• WORK REQUIRED: Extract the full set of records that follows, word for word.

Top of SUPPLIED RECORDS

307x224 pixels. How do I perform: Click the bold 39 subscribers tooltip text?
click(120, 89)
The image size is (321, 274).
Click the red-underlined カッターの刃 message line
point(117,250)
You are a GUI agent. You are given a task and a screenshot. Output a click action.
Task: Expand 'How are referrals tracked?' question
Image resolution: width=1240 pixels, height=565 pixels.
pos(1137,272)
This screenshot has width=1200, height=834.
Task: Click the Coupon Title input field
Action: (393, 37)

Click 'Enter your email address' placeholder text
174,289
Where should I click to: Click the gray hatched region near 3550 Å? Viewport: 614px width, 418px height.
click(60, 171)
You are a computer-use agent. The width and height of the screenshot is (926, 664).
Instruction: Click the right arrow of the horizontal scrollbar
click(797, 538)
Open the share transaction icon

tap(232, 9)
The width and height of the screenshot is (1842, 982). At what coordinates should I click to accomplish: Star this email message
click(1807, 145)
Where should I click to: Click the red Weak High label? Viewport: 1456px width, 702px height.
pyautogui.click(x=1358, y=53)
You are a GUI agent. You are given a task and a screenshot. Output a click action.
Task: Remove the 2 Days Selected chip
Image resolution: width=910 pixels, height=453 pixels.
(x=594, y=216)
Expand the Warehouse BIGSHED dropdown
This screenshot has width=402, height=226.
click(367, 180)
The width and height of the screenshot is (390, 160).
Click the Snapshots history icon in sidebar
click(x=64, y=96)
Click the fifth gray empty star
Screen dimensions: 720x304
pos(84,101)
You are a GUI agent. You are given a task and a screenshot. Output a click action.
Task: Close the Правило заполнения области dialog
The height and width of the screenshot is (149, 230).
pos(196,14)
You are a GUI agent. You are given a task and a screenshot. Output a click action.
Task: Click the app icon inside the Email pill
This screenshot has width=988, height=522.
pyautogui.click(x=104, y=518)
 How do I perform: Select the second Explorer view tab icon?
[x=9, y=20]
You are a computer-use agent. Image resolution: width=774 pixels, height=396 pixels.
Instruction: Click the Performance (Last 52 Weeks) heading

Bottom of SUPPLIED RECORDS

• EXERCISE ANSWER:
307x224 pixels. How do I perform: Click the bold 39 subscribers tooltip text?
click(120, 89)
The image size is (321, 274).
Click the red-underlined カッターの刃 message line
point(117,250)
You are a GUI agent. You are given a task and a screenshot. Output a click action.
Task: Expand 'How are referrals tracked?' question
Image resolution: width=1240 pixels, height=565 pixels.
pos(1137,272)
This screenshot has width=1200, height=834.
Task: Click the Coupon Title input field
Action: (393, 37)

Click 'Enter your email address' placeholder text
174,289
Where should I click to: Click the gray hatched region near 3550 Å? Viewport: 614px width, 418px height.
click(60, 171)
You are a computer-use agent. The width and height of the screenshot is (926, 664).
Instruction: Click the right arrow of the horizontal scrollbar
click(797, 538)
Open the share transaction icon

tap(232, 9)
The width and height of the screenshot is (1842, 982). At what coordinates should I click to accomplish: Star this email message
click(1807, 145)
Where should I click to: Click the red Weak High label? Viewport: 1456px width, 702px height.
pyautogui.click(x=1358, y=53)
You are a GUI agent. You are given a task and a screenshot. Output a click action.
Task: Remove the 2 Days Selected chip
Image resolution: width=910 pixels, height=453 pixels.
(x=594, y=216)
Expand the Warehouse BIGSHED dropdown
This screenshot has width=402, height=226.
click(367, 180)
The width and height of the screenshot is (390, 160).
Click the Snapshots history icon in sidebar
click(x=64, y=96)
Click the fifth gray empty star
Screen dimensions: 720x304
pos(84,101)
You are a GUI agent. You are given a task and a screenshot. Output a click action.
Task: Close the Правило заполнения области dialog
The height and width of the screenshot is (149, 230).
pos(196,14)
You are a GUI agent. You are given a task and a screenshot. Output a click action.
Task: Click the app icon inside the Email pill
This screenshot has width=988, height=522.
pyautogui.click(x=104, y=518)
 How do I perform: Select the second Explorer view tab icon?
[x=9, y=20]
You are a computer-use agent. Image resolution: width=774 pixels, height=396 pixels.
Instruction: Click the Performance (Last 52 Weeks) heading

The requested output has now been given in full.